L’isola che non c’è
Tutta la vita in una notte
E’ difficile, quando si affrontano pellicole di denuncia, o ci si immerge in una realtà sociale lontana da quelle che, a tutti gli effetti, sono le nostre fortune di occidentali, non provare una sorta di amaro senso di colpa, che, seppur effimero, affligge noi spettatori senza lasciare scampo. Con questo lavoro Amos Gitai mostra con piglio secco una delle realtà più crudeli – seppure snobbate – delle miserie che affliggono il già tormentato genere umano. La vendita di ragazze senza futuro che, spinte dalle illusioni fornite loro da trafficanti senza scrupoli (immediato il pensiero agli scafisti “adriatici” e ai pagamenti richiesti ai clandestini), comprano un sogno che mai potrà avverarsi, e la chimera di una libertà distrutta dal solo concetto di essere vendute come prodotti di consumo, attraverso aste che tanto ricordano il colonialismo e le tratte di secoli fa. In una realtà sociale che, a tutt’oggi, resta ancora principalmente maschilista, donne come Rose o Diana sono lasciate a loro stesse, alla violenza dei loro carcerieri e alle promesse di una vita migliore di quella che potrebbero aspettarsi, narrata come una favola da chi, ormai, pare raccontare bugie soprattutto a se stessa.
Sulla strada dei fratelli
Se, dal punto di vista etico, sociale e morale la pellicola del regista di Haifa appare necessaria o perlomeno doverosa, come spesso in passato, mostra il fianco dal punto di vista realizzativo, tecnico e di narrazione: ammetto di non essere mai stato un grande fan del pur coraggioso Gitai, ma, pur partendo forse prevenuto, ho trovato ancora una volta le tracce di quella cattiveria moralizzata che, in genere, fa grandi proseliti ai festival, luoghi molto frequentati dal cineasta israeliano. Così, nello stesso anno del mieloso Mare Dentro (A. Amenabar, 2004) e seguendo la scia dei pluripremiati fratelli Dardenne, Gitai sceglie la via del racconto in stile Dogma, filmato in digitale con una camera a spalla, con pretese di cattiveria assoluta – e quanto mai reale, in questo caso – filtrate sempre e comunque da una precisa scelta di non totalità: si vedano, ad esempio, le due scene di violenza subite dalle ragazze nel corso dei loro spostamenti, mostrate interamente a livello temporale ma quasi inghiottite dal buio, quasi a non sconvolgere troppo uno spettatore che, oltre ad aver già corso il rischio di nausea a causa dei continui movimenti di macchina, pare costretto a immaginare quello che il regista sceglie di non mostrare.

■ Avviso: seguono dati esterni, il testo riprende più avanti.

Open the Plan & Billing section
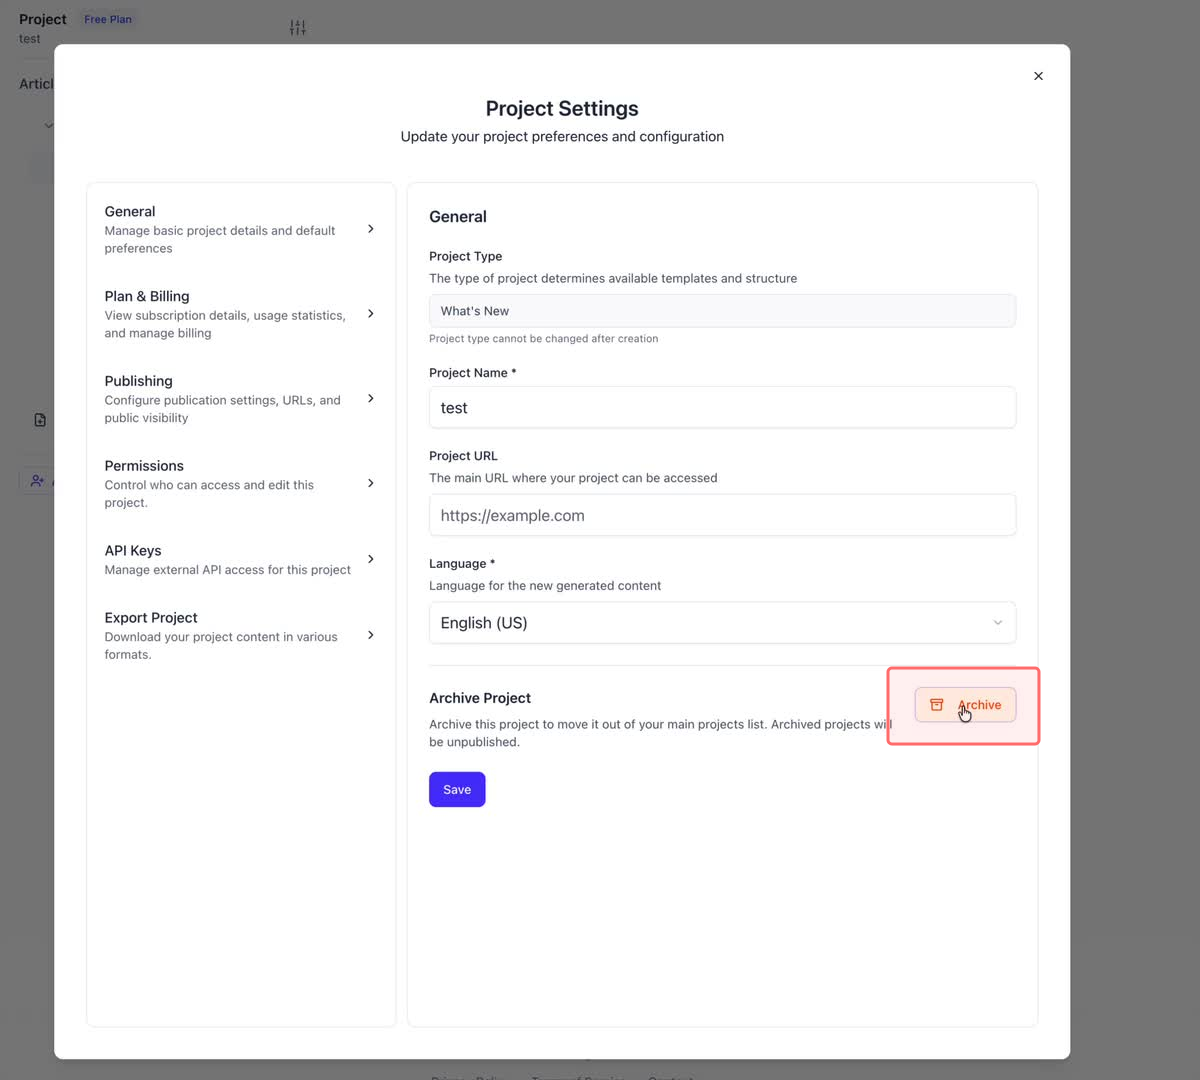Viewport: 1200px width, 1080px height. point(228,314)

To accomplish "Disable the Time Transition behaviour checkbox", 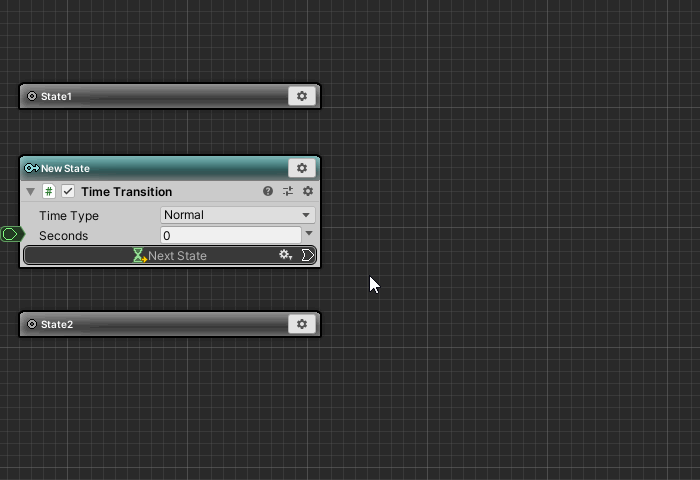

Se, dunque, l’opera di Gitai va certamente lodata per l’impegno sociale in essa profuso, allo stesso mancano certo l’abilità d’intreccio connessa alla realtà dei succitati Dardenne, come il cuore di Ken Loach e la poesia di Abbas Kiarostami, senza dimenticare che il modello per la maggior parte di questi registi, o perlomeno per i più “europei” di loro, resta quell’irraggiungibile maestro chiamato Robert Bresson. Un opera, quindi, riuscita solo per metà, che mi fa pensare a un possibile suggerimento per il regista israeliano: dato il suo coraggio e l’impegno sociale ben definito, perché non dedicarsi completamente a una differente forma di racconto, peraltro recentemente rilanciata presso i festival da Michael Moore, come il documentario?
In questo modo non scalfirebbe idee buone sulla carta e potrebbe continuare a timbrare le presenze a tutti i Festival che tanto paiono attirarlo.
Curiosità
Anne Parrilaud, fredda intermediaria dei nuovi proprietari delle ragazze, fu la prima, vera “dark lady” del passato decennio, dando volto alla letale Nikita di Luc Besson nel 1990.
La consueta tardiva uscita nelle sale italiane di questo Terra promessa può ingannare: Amos Gitai ha infatti già presentato il suo più recente lavoro, Free Zone, al Festival di Cannes appena conclusosi.
Il regista israeliano, nato ad Haifa nel 1950, fu tra gli undici cineasti scelti, nel 2002, per ricordare il giorno dell’attentato al Word Trade Center: attraverso un lungo piano sequenza, Gitai scelse di raccontare i fatti filtrandoli attraverso reporter alle prese con un attentato palestinese in Israele, momento che ricorre anche al termine di questa pellicola.